A l’image des passages de la frontière lors de la Retirada, la comptabilité des arrivées durant les premiers jours du fonctionnement du camp d’Argelès-sur-Mer s’est avérée impossible compte-tenu d’entrées collectives, non nominatives, et d’une certaine porosité autorisant ainsi des circulations non contrôlées tant de l’extérieur que de l’intérieur du camp. Il est ainsi relativement facile de passer d’un sous-camp à un autre et de sortir du camp même si la garde veille. Les entrées ne sont individuellement enregistrées par la Sûreté nationale qu’à compter du 24 février 1939. Ce n’est qu’à partir de cette date que le commissariat central du camp est en mesure d’établir une comptabilité quotidienne. Début mars 1939, l’autorité militaire établit de son côté un état des effectifs pour tous les camps alors en fonctionnement dans les Pyrénées-Orientales dont celui d’Argelès-sur-Mer. Le croisement de ces deux sources d’archives permet désormais de mieux aborder la question de la population du camp pour sa première période de fonctionnement.

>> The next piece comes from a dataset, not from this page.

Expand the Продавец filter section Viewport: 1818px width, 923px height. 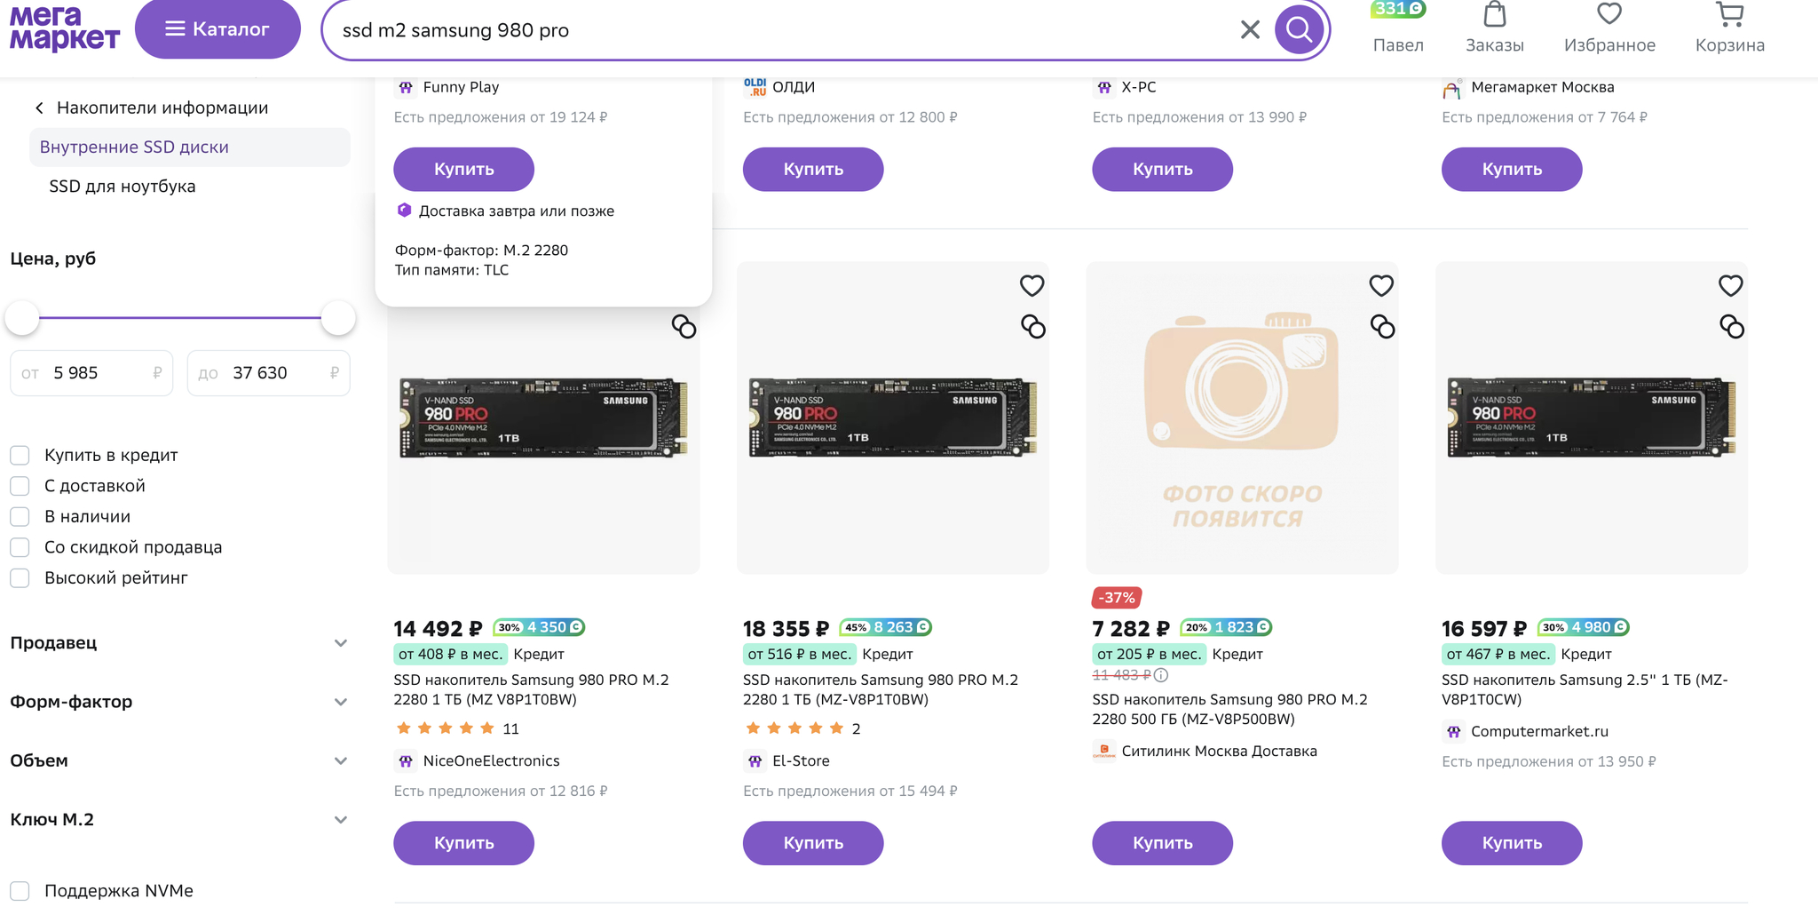pos(340,643)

Les réfugiés basques quittent le camp d’Argelès-sur-Mer pour celui de Gurs en avril 1939.
Archives départementales des Pyrénées-Orientales. Fonds Chauvin, 27Fi90
Cette double comptabilité permet d’obtenir à partir du début du mois de mars 1939 des effectifs quotidiens. Le premier d’entre eux, en date du 1er mars 1939, fait état de la présence de 80.000 internés dont 22.300 hommes non combattants, 53.900 « miliciens » (terme alors en usage dans l’administration française pour évoquer les militaires républicains) et 3800 internationaux. Il ne renseigne toutefois pas sur la présence, avérée, de femmes et d’enfants. Ces recensements sont ensuite affinés par la notification des arrivées ainsi que des sorties.
Rapport sur les listes nominatives et notices individuelles de 52 réfugiés ayant obtenu une autorisation provisoire de séjour et qui ont quitté le camp dans la journée du 12 février 1939. Archives nationales, Pierrefitte-sur-Seine. F/7/14731.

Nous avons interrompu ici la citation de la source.